А по берегам Днепра уже третий год черными тенями мчатся татарские всадники в мохнатых шапках, призванные одними христианами против других.
Мертвая Рука никогда не ошибается!
– Мне ведомы ваши взгляды, сын мой! Ведомы! Ваши опасные, поистине еретические взгляды! Вы лично не виновны в этом, но то, чему вы служили, чрезвычайно опасно. Неужели вы не понимаете? Неужели вы не видите, куда идете?
Старая жаба сердилась, складки кожи подергивались, но я уже успокоился. Его время все-таки прошло. Для того и основано Общество – исцелять раны, нанесенные Церкви такими, как он.
– Мы оставляем вам самое ценное, что есть на свете – нашу Святую Католическую Церковь. И я трепещу, представляя, что вы сотворите с нею! Вы скажете, что служите Церкви, но это ошибка! Вы служите страшной химере! Вы что, думаете перестроить мир по выдумкам вашего Мора? По замыслам проклятого еретика Колокольца? Неужели вам не ясно, что Церковь живет благодаря нерушимости общества!

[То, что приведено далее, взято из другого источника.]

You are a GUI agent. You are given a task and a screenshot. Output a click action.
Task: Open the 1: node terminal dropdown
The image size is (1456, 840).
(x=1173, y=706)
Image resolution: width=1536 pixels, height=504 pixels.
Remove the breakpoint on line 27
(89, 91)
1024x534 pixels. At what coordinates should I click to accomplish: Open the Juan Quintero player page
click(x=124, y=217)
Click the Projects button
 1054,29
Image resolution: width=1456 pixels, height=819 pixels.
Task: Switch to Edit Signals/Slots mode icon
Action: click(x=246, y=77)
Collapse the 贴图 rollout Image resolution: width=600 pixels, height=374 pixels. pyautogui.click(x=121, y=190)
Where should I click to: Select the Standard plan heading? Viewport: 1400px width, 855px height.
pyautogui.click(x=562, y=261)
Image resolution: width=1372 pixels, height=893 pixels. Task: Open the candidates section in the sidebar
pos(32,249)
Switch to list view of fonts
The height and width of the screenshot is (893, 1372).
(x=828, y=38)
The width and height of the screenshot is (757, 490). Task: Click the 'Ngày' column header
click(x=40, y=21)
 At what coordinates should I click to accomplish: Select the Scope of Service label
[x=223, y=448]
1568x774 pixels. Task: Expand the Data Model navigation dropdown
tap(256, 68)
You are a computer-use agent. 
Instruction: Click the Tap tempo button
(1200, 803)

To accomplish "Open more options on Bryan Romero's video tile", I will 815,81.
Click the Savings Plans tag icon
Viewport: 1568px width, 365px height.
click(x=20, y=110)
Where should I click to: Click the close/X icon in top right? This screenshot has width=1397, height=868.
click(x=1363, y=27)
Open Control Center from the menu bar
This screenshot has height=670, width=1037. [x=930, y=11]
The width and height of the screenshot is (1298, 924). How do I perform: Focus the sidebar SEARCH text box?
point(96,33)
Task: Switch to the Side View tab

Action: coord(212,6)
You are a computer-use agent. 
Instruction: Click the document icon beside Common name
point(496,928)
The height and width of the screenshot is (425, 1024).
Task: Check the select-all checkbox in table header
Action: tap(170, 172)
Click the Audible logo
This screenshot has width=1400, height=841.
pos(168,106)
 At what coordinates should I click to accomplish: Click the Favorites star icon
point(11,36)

Ах, вот оно в чем дело! Мессер Инголи собрался наставить дите неразумное, в пучине ереси пребывающее. Он уже несколько раз писал в Тринидад. Отец Мигель, читая послания Его Высокопреосвященства, только пожимал плечами, но от комментариев воздерживался.
Из уважения к сану.
– Стоит тронуть один камень в основании, и рухнет все! На что вы покусились? На социальный порядок? Вы думаете, что ваш Город Солнца – предтеча будущего?
Глухо стукнуло дерево. Жабья лапа нащупала клюку, худое тело в красной мантии дернулось, пытаясь приподняться.
– Вы двадцать лет служили в Гуаире. Неужели вы не поняли, что там затевается? Из-за вас, из-за таких, как вы, Церковь поссорилась с Королевством Испанским, любимым чадом и надеждой нашей. Но даже не это главное. То, что вы готовите для мира, страшно, поистине чудовищно! Разрушение всех основ, ниспровержение всего святого! Вы хуже бунтовщиков! Сын мой, одумайтесь!
И в этот миг я ощутил себя Мартином Лютером. Не Виттенбергским Папой, цедящим сквозь зубы хулу на Рим, а молодым горячим проповедником, еще верящим в свою великую миссию – спасти Церковь, не дать ей оступиться, обрушиться в пропасть.
Странно! Игнатий Лойола и Ересиарх – почти ровесники. Святой Игнатий трижды попадал в застенки Супремы, прежде чем его услышали.
Лютера тоже не услышали, но виттенбержец не стал ждать.
Темная комната исчезла, рассеялся сумрак, сменившийся яркими разноцветными лучами. Огромный собор, цветные стекла витражей, золото риз…
– Брат Адам! Согласен ли ты отречься от взглядов, кои Церковь признает ошибочными и еретическими?
И я бы ответил…
– Я не убедил вас, сын мой?
Собор исчез, исчезли золотые ризы, сгинул льющийся из окон свет. Темная комната, жалкий старик, сгорбившийся в кресле, трясущаяся высохшая рука, сжимающая четки.
– Не убедили, Ваше Высокопреосвященство.
– Да, я знаю. Меня не слушают. Меня не хотят понять…
В его голосе слышалась безнадежность. Внезапно мне стало его жаль. Но я одернул себя. Жалеть надо других, а не эту мумию. Это сейчас она безопасна.
– Вы считаете, что будущее за наукой, за этим вашим, прости Господи, просвещением. Но ведь наука без веры опасна, она становится бездуховной, поистине сатанинской! Сейчас нас, стариков, клянут за то, что мы запрещали Коперника. Боюсь, нас поймут слишком поздно. Знания – самое опасное оружие! А вы даже индейцев грамоте учите! Ведь учите?
Перед встречей меня убедительно просили не спорить со стариком. Но что поделать?
– Учим. Пока только чтению, письму и счету.
– Но почему?!
Меня просили не спорить. Очень просили…
– Потому, что они люди. Господь сотворил людей равными.
– Нет! – жабья лапка взметнулась вверх. – Это ересь! Ересь проклятого испанца Марианны, посмевшего писать о каких-то там «правах человека»! Ересь Колокольца, который хотел все у всех отнять и загнать людей в казармы!
…А также основал Конгрегацию, которой ныне и руководит Его Высокопреосвященство.